That was before he got into his “what if advanced technology enabled history-themed amusement parks that turned out to be really dangerous” rut (Westworld, Jurassic Park, Timeline).
Terminal Man was pretty good too.
Want to switch with me? Let’s make some magical educational content for my preschoolers - content that doesn’t require the parents to miss any work, but doesn’t make them feel guilt over excessive screen time, and (most importantly) doesn’t cause them to ask for their tuition back because their child misses me (truly sorry, Head of School!)
At least the middle schoolers have the decency to ignore me when they’re angry…
Rooting SO HARD for this asteroid right now
We should send a rag tag team of old white dudes to go take care of it. Trump and Biden vs. the Asteroid has a nice ring to it.
You see!! I told you so said the dinosaur. Then the planet said “where do you suppose that moon came from?” There was a pause.
Awkward too long pause, then just in time some genius said: "gee, golly, since we are doomed anyhow let’s be the early bird getting the worm! We can drain this planet of its life FIRST! Thus when the next lifeless mass crashes into Earth, it would be deprived of its satisfaction, it tried to get us, but no luck, we win
Score:
Space Thingy - 0
Earthlings: 0.6
In your face physics
Fear not noble mutant for it IS as the eloquent poet once said that one time at band camp:
Say not the struggle nought availeth,
The labour and the wounds are vain,
The enemy faints not, nor faileth,
And as things have been they remain.
If hopes were dupes, fears may be liars;
It may be, in yon smoke concealed,
Your comrades chase e’en now the fliers,
And, but for you, possess the field.

Available data |

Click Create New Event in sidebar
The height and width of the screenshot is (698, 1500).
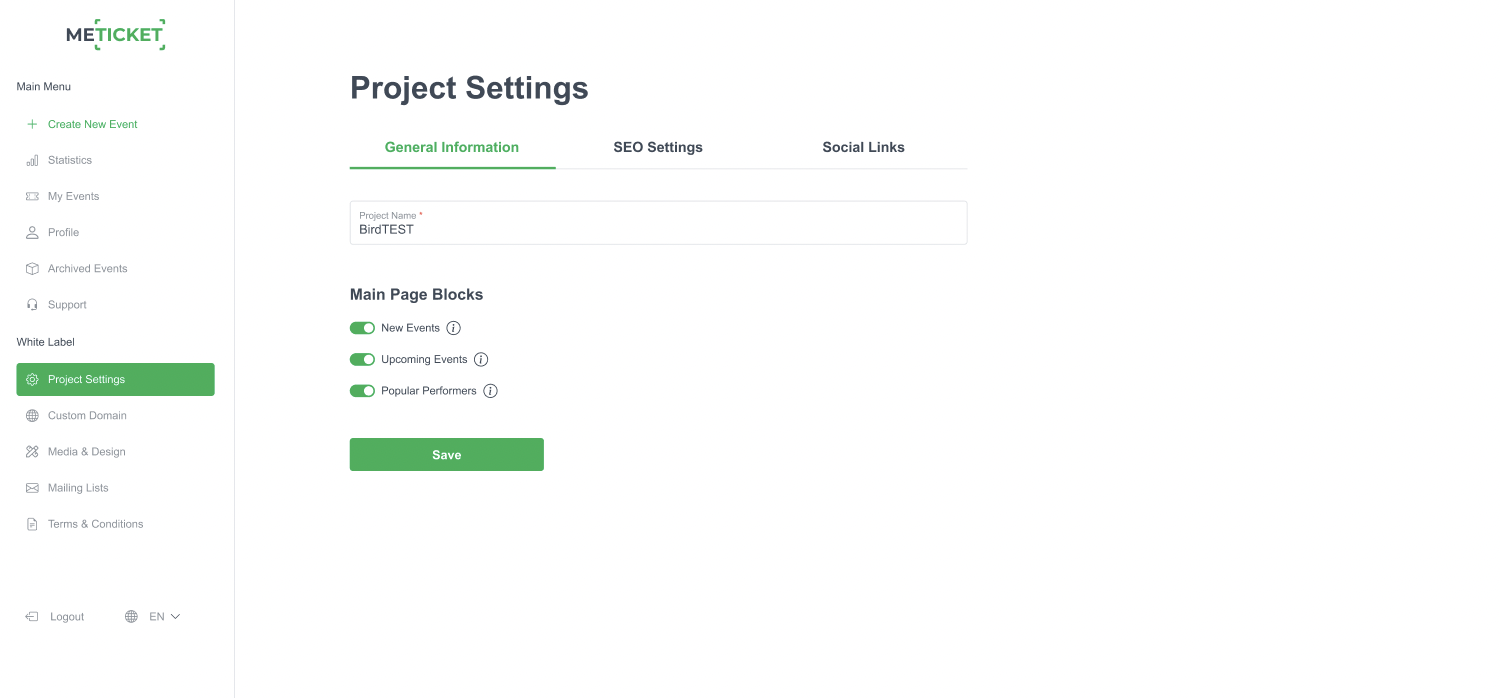pyautogui.click(x=92, y=124)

What is expected | Quote the entire comment thread word for word. The data is separate from the comment thread.

Answer |
That was before he got into his “what if advanced technology enabled history-themed amusement parks that turned out to be really dangerous” rut (Westworld, Jurassic Park, Timeline).
Terminal Man was pretty good too.
Want to switch with me? Let’s make some magical educational content for my preschoolers - content that doesn’t require the parents to miss any work, but doesn’t make them feel guilt over excessive screen time, and (most importantly) doesn’t cause them to ask for their tuition back because their child misses me (truly sorry, Head of School!)
At least the middle schoolers have the decency to ignore me when they’re angry…
Rooting SO HARD for this asteroid right now
We should send a rag tag team of old white dudes to go take care of it. Trump and Biden vs. the Asteroid has a nice ring to it.
You see!! I told you so said the dinosaur. Then the planet said “where do you suppose that moon came from?” There was a pause.
Awkward too long pause, then just in time some genius said: "gee, golly, since we are doomed anyhow let’s be the early bird getting the worm! We can drain this planet of its life FIRST! Thus when the next lifeless mass crashes into Earth, it would be deprived of its satisfaction, it tried to get us, but no luck, we win
Score:
Space Thingy - 0
Earthlings: 0.6
In your face physics
Fear not noble mutant for it IS as the eloquent poet once said that one time at band camp:
Say not the struggle nought availeth,
The labour and the wounds are vain,
The enemy faints not, nor faileth,
And as things have been they remain.
If hopes were dupes, fears may be liars;
It may be, in yon smoke concealed,
Your comrades chase e’en now the fliers,
And, but for you, possess the field.